Louisville & Nashville R. R. v. Godwin

67 So. 675 | Ala. | 1914

de GRAFFENRIED, J.

The plaintiff, Minnie M. Godwin, claims that she was a passenger on one of the trains of the defendant, Louisville & Nashville Railroad Company, and that while she was a passenger on such train she was, through the negligence of the defendant, or of its agents or servants while acting within the line of their employment, thrown to the ground and injured. The plaintiff claims that her injuries were received while she was in the act of alighting from the *499train at Decatur. She says that while she was alighting from the train the coach upon which she had been riding was given a sudden jerk, and that she was violently thrown to the ground, and ivas thereby greatly bruised, etc.

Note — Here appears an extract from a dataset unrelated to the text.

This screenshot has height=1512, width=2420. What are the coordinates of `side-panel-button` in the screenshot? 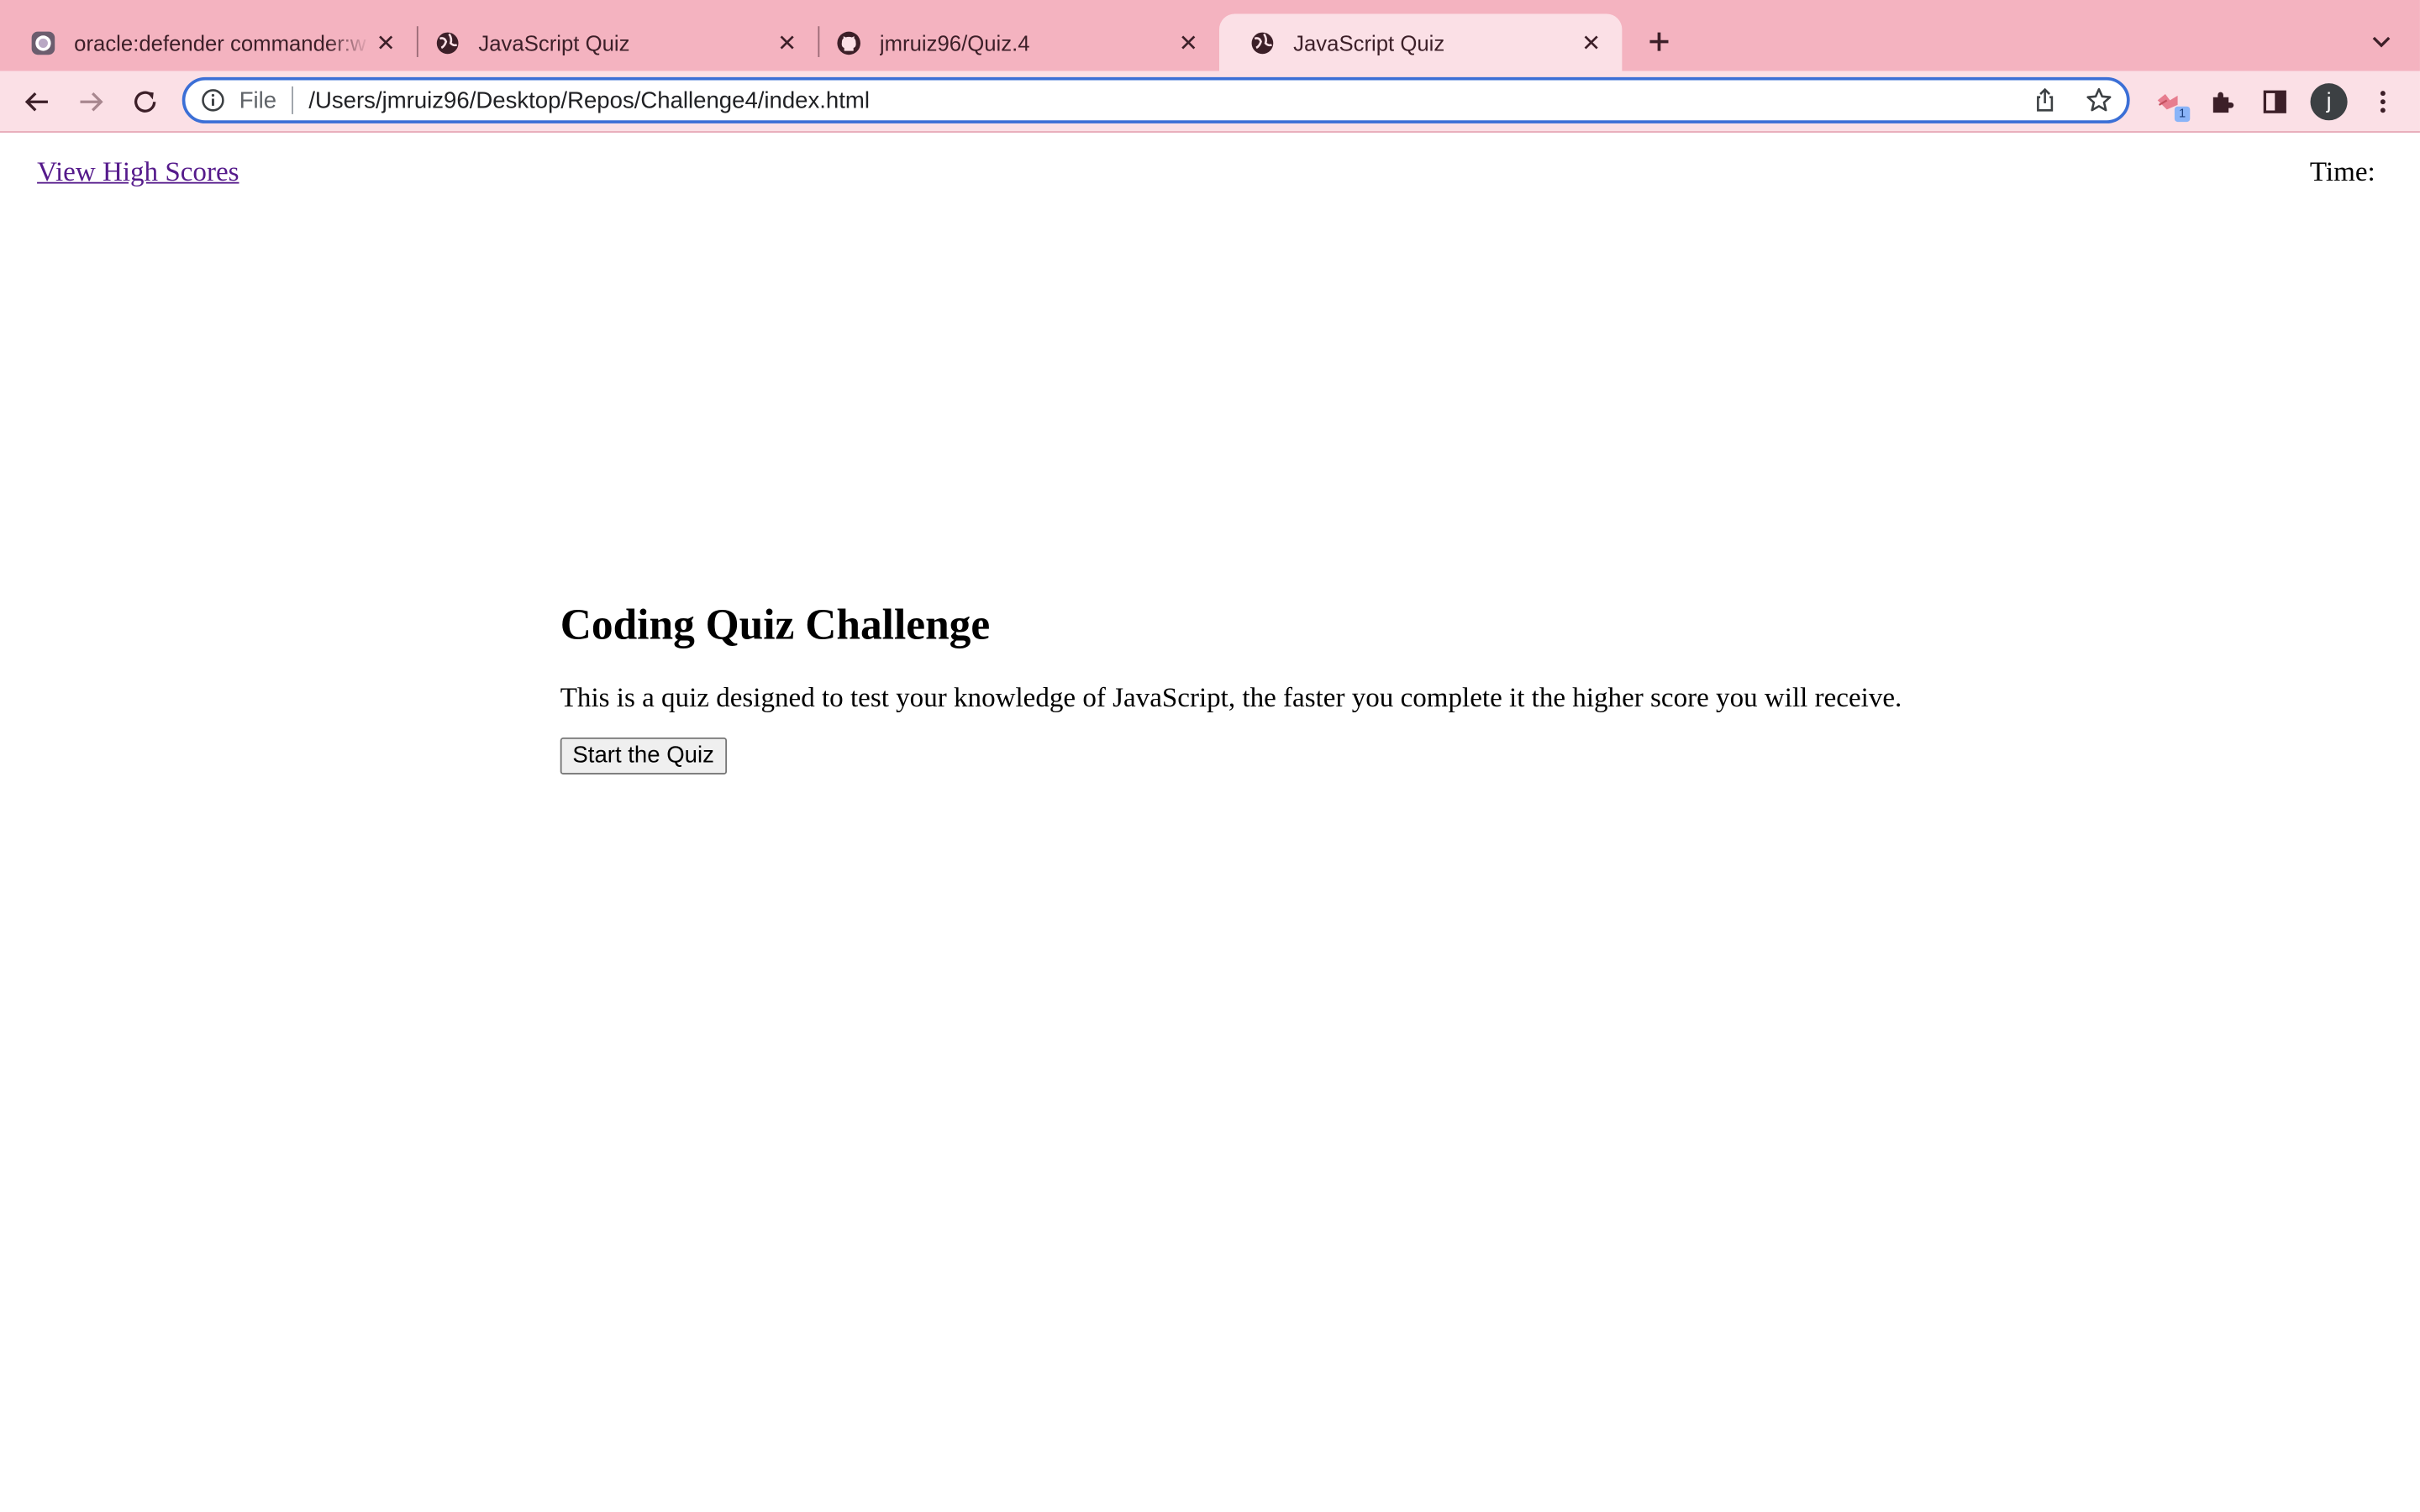 It's located at (2274, 101).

(1) The question as to whether the plaintiff was thrown to the ground or injured was however a question for the jury. There was evidence from which the jury had the right to infer that the plaintiff was not thrown to the ground or injured on the named occasion. This being true, the trial court committed reversible error in charging the jury as follows: “There is no dispute, as I understand the testimony in this case, that the plaintiff was a passenger upon the defendant’s train; that she had as her intended destination, Decatur; that she had purchased a ticket; that upon arriving at Decatur she alighted or attempted to alight from the train; and that plaintiff received some injury. As to the nature, character, and extent of that injury is a question left to the jury to find or conclude from the evidence in the case.”

This case must be again tried, and for that reason it would not be proper for us to engage in an extensive discussion of the testimony for the purpose of showing that the fact that the plaintiff fell or that she received some injury in getting off the train at Decatur was not admitted, but was disputed, by the defendant. The flagman’s testimony alone puts that fact in dispute, and renders it a question for the sole determination of the jury.

(2) The above charge was a charge upon the effect of the evidence, invaded the province of the- jury, and should not have been given. Indeed, the giving of the charge was, under our statute, reversible error. — Mayer *500v. Thompson-Hutchins Co., 116 Ala. 635, 22 South. 859; Code 1907, § 5362.

2. There are numerous assignments of error upon this record which we do not discuss. This case involves no difficult legal propositions. It has been in this court before (see Louisville & Nashville Railroad Co. v. Godwin, 183 Ala. 218, 62 South. 768); and the questions not here discussed may not, and probably will not occur upon the next trial of the case.

Reversed and remanded.

Anderson, C. J., and McClellan and Mayfield, JJ., concur.